-- begin Records to use --
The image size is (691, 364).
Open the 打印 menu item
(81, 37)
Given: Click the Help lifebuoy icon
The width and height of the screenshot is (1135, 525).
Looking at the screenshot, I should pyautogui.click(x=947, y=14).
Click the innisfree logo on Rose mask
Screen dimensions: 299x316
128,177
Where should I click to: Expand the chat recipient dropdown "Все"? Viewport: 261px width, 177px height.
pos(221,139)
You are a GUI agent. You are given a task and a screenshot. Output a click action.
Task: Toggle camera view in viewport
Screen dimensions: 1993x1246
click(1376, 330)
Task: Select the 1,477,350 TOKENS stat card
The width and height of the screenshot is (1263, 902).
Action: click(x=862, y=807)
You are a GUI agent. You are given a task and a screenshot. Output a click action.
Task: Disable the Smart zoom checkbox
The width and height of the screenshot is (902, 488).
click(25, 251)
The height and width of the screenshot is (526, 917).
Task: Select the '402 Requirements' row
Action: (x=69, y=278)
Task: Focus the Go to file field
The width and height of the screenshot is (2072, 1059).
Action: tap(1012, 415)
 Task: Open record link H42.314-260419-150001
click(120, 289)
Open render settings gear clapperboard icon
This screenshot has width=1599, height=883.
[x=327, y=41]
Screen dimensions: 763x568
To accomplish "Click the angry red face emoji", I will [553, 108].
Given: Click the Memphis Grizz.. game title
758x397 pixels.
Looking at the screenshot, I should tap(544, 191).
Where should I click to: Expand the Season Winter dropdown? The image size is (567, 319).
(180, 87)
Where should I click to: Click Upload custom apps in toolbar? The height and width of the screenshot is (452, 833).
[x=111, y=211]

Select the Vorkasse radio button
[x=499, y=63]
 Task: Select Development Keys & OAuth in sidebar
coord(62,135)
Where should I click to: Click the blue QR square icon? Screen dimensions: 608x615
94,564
-- end Records to use --
• _What is expected_
How many lines in the rows above contain the word "image"? Reply with the number only.

• _Solution to the exercise_
2